__INSTRUCTIONS TO FOLLOW__
Can you repeat the rows below verbatim, from the line with "Task: Click the Description & Details heading" to the line with "Action: pos(921,561)", both lines included, without the pictures?

[Items from a dataset]
# # # #
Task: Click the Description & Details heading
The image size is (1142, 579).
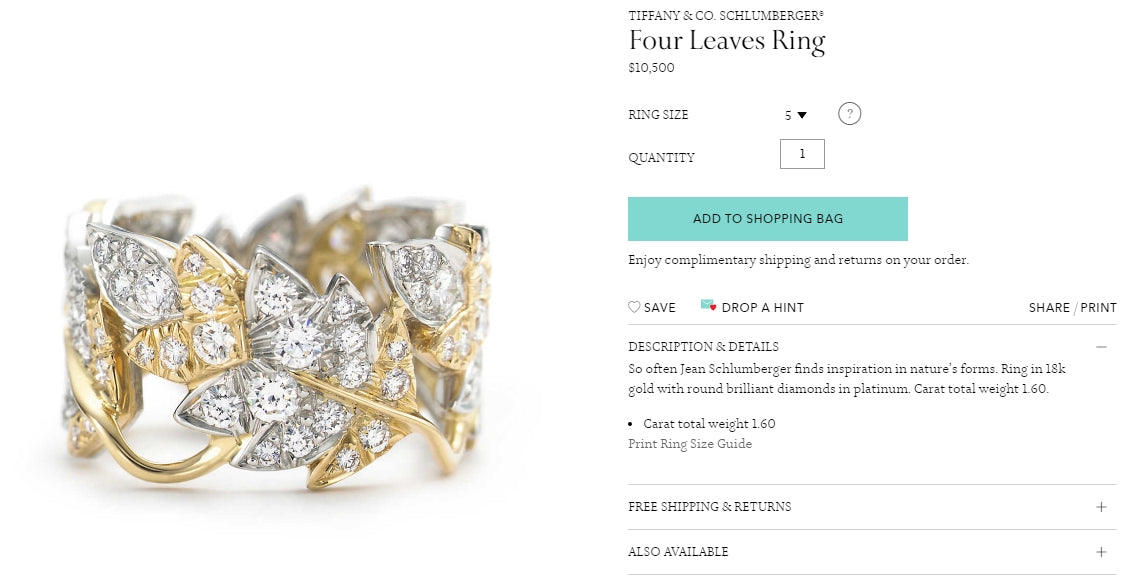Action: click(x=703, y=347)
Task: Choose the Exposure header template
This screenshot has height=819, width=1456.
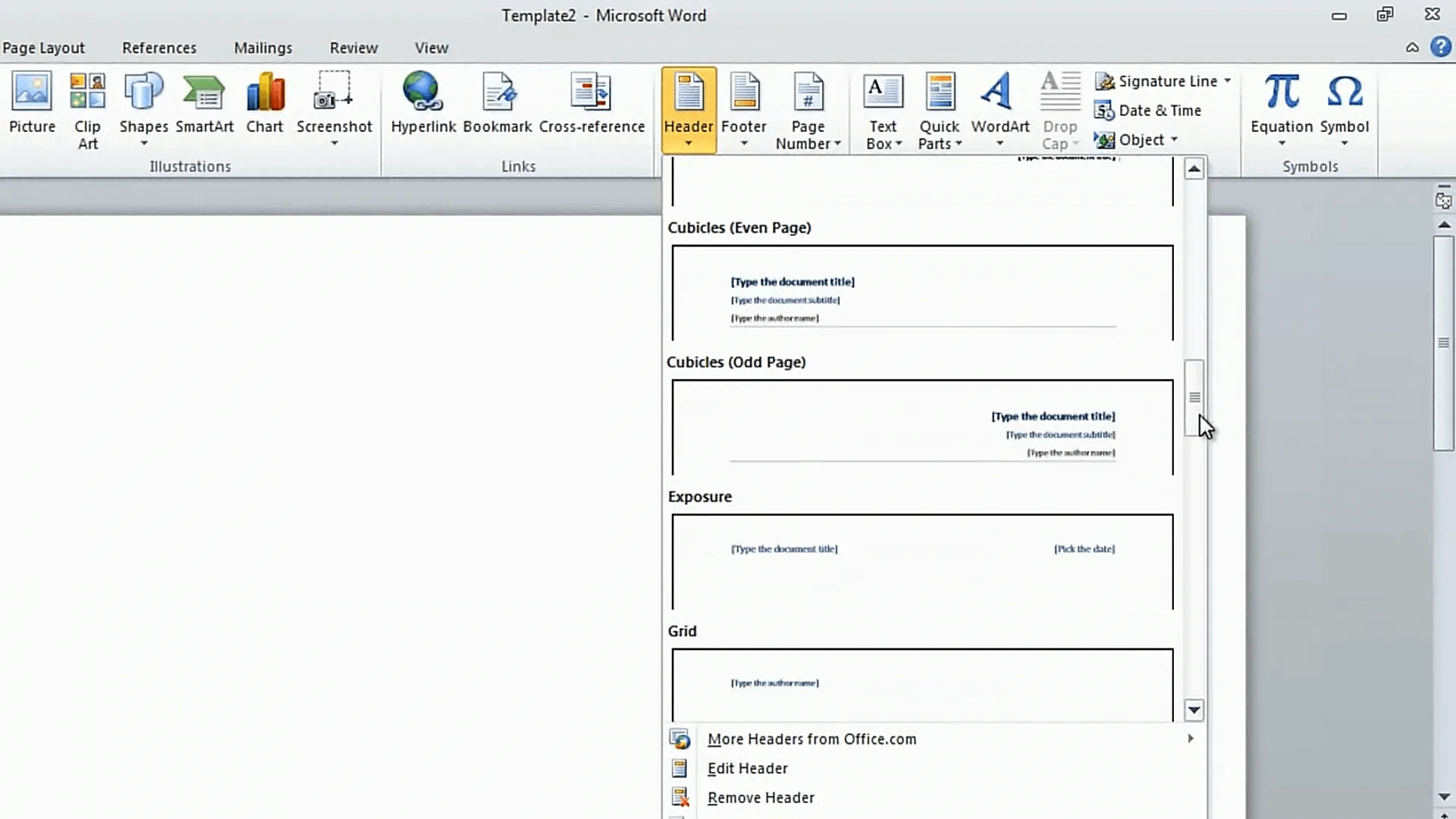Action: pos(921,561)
# # # #
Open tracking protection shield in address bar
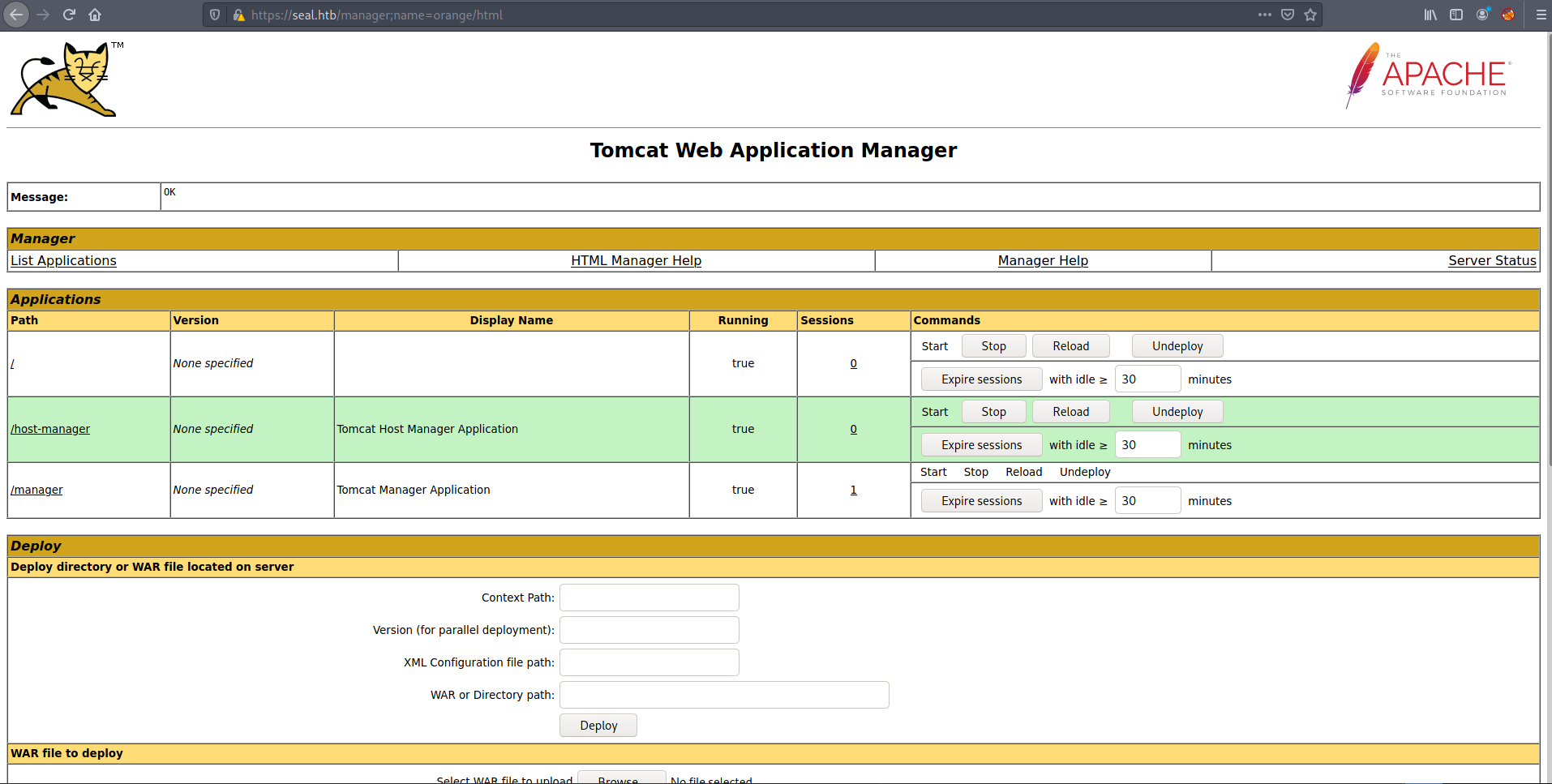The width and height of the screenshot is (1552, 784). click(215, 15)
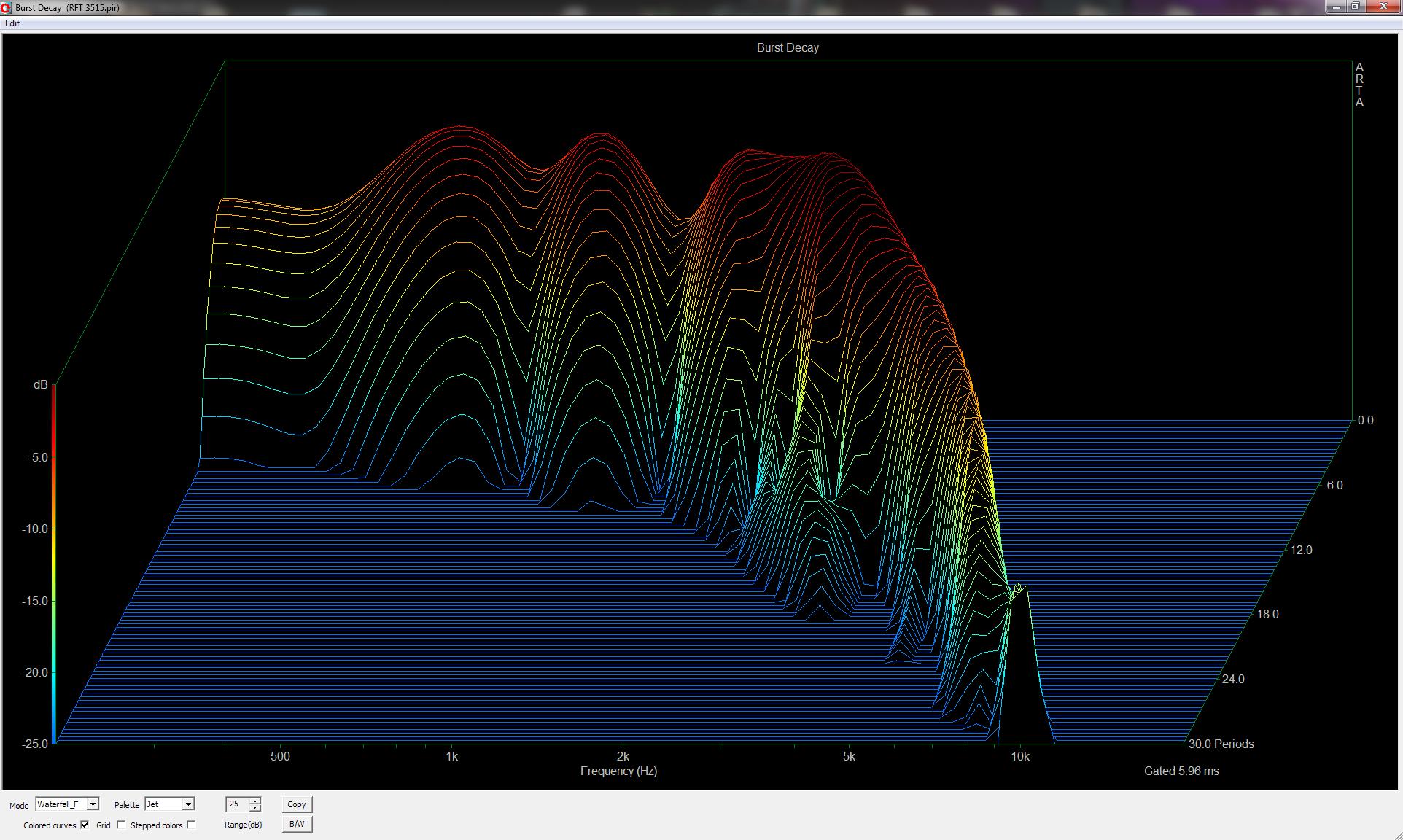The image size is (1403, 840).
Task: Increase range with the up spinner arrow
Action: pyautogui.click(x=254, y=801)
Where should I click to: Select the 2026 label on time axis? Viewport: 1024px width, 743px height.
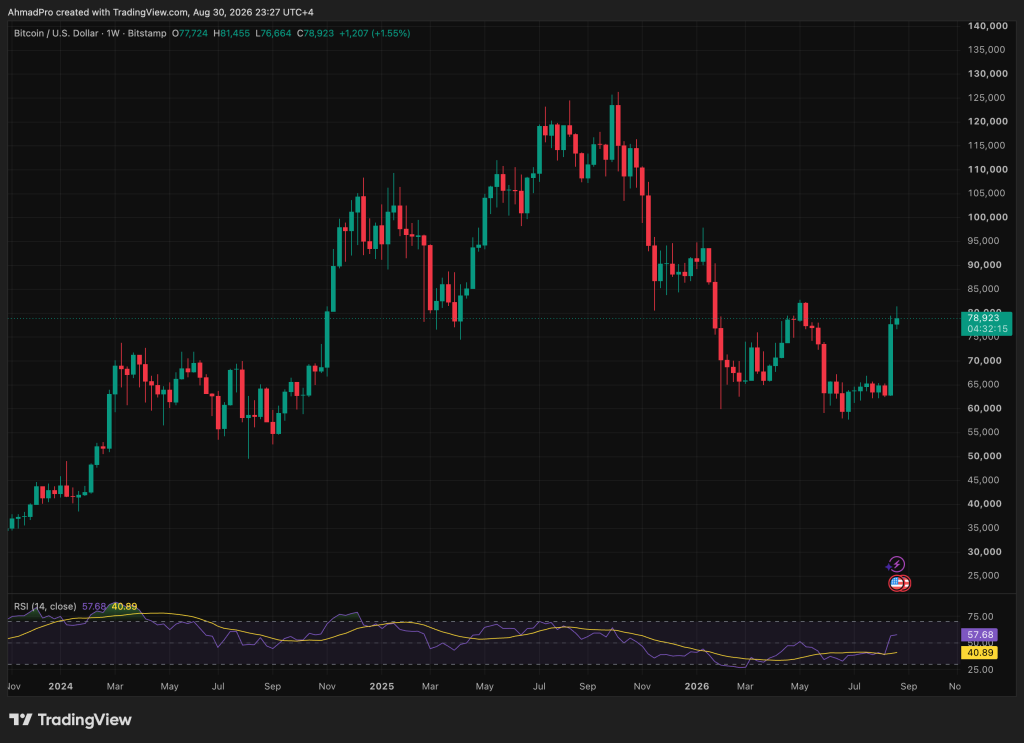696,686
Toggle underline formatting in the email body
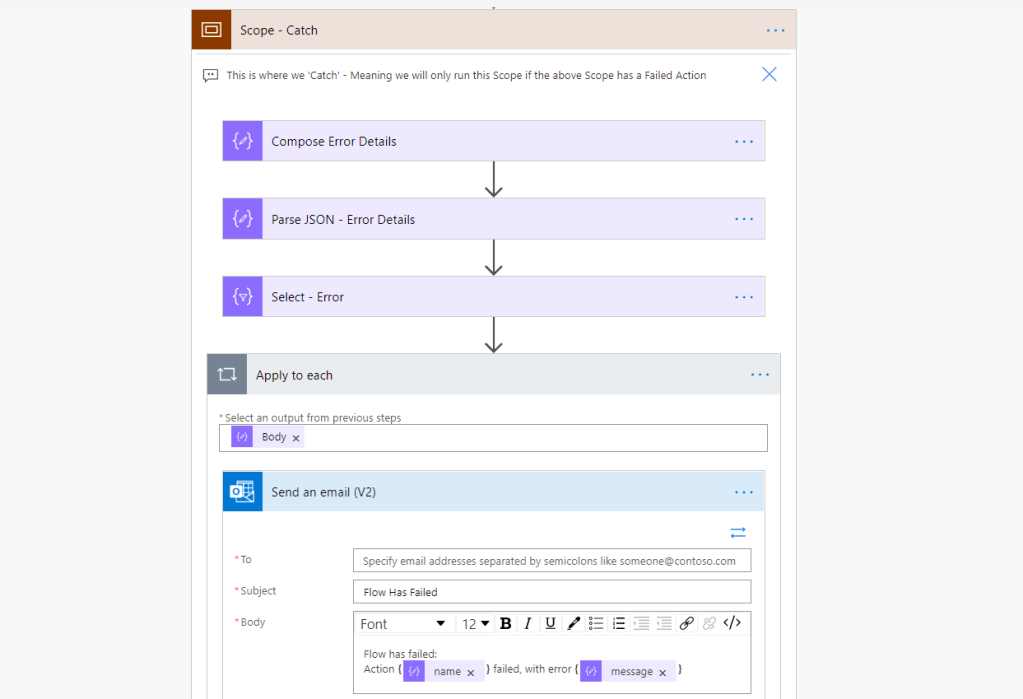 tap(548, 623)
# # # #
__OUTPUT BELOW__
Task: Click the Description & Details heading
The image size is (1142, 579).
Action: click(x=703, y=347)
Task: Choose the Exposure header template
This screenshot has height=819, width=1456.
Action: pos(921,561)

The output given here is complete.